PASSAGE PROVIDED:
################

0

I have a Jupyter Kernel working with PySpark.

> cat kernel.json
{"argv":["python","-m","sparkmagic.kernels.pysparkkernel.pysparkkernel", "-f", "{connection_file}"],
 "display_name":"PySpark"
}

I want to modify this kernel to add a connection to cassandra. In script mode, I type :

pyspark \
    --packages anguenot:pyspark-cassandra:0.7.0 \
    --conf spark.cassandra.connection.host=12.34.56.78 \
    --conf spark.cassandra.auth.username=cassandra \
    --conf spark.cassandra.auth.password=cassandra

The script version works perfectly. But I would like to do the same in Jupyter.

Where should I input these informations in my kernel ? I already tried both :

{"argv":["python","-m","sparkmagic.kernels.pysparkkernel.pysparkkernel", "-f", "{connection_file}"],
 "display_name":"PySpark with Cassandra",
 "spark.jars.packages": "anguenot:pyspark-cassandra:0.7.0",
 "spark.cassandra.connection.host": "12.34.56.78",
 "spark.cassandra.auth.username": "cassandra",
 "spark.cassandra.auth.password": "cassandra"
}

and

{"argv":["python","-m","sparkmagic.kernels.pysparkkernel.pysparkkernel", "-f", "{connection_file}"],
 "display_name":"PySpark with Cassandra",
 "PYSPARK_SUBMIT_ARGS": "--packages anguenot:pyspark-cassandra:0.7.0 --conf spark.cassandra.connection.host=12.34.56.78 --conf spark.cassandra.auth.username=cassandra --conf spark.cassandra.auth.password=cassandra"
}

None of them are working. When I execute :

sqlContext.read\
    .format("org.apache.spark.sql.cassandra")\
    .options(table="my_table", keyspace="my_keyspace")\
    .load()

################

TASKS:
1) Could you repeat the Cassandra kernel question starting with "I want to modify" and going on through "same in Jupyter.", but switch "12.34.56.78" to "10.0.0.5"?
2) What does the Cassandra kernel question state for each of these?
(a) What display name does the original kernel.json give?
(b) Which package is passed with --packages in the script version?
(c) What keyspace is named in the read call at the end?

SOURCE DATA:

################

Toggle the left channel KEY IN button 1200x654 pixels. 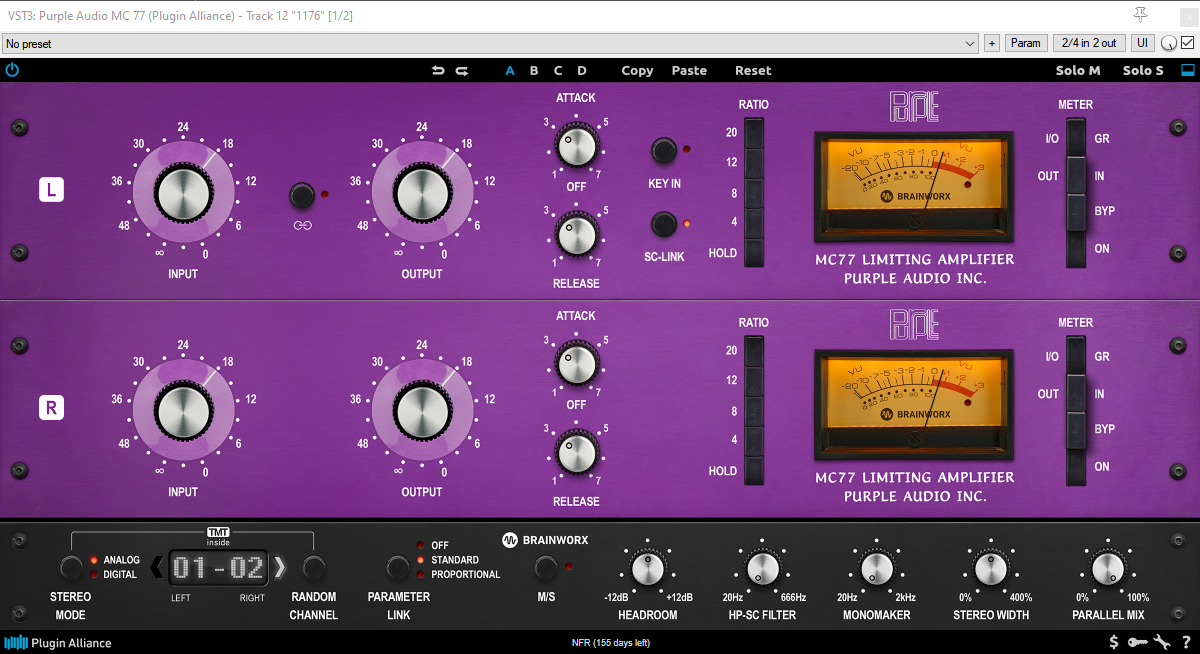click(663, 151)
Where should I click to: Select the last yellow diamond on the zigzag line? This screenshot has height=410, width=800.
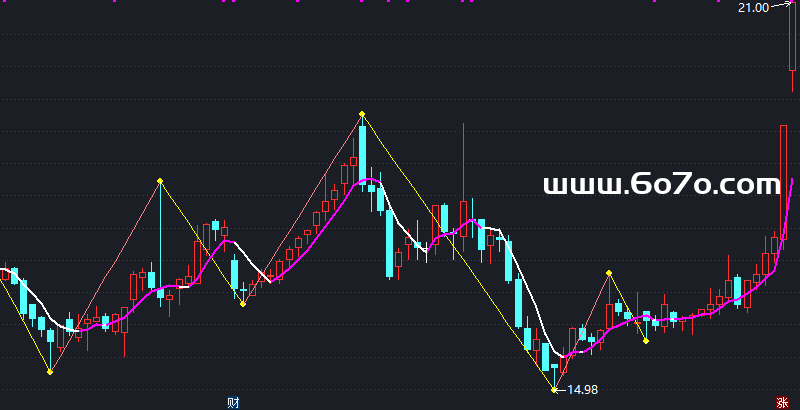point(646,341)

################

SOLUTION SET:
1)
I want to modify this kernel to add a connection to cassandra. In script mode, I type :

pyspark \
    --packages anguenot:pyspark-cassandra:0.7.0 \
    --conf spark.cassandra.connection.host=10.0.0.5 \
    --conf spark.cassandra.auth.username=cassandra \
    --conf spark.cassandra.auth.password=cassandra

The script version works perfectly. But I would like to do the same in Jupyter.

2)
(a) PySpark
(b) anguenot:pyspark-cassandra:0.7.0
(c) my_keyspace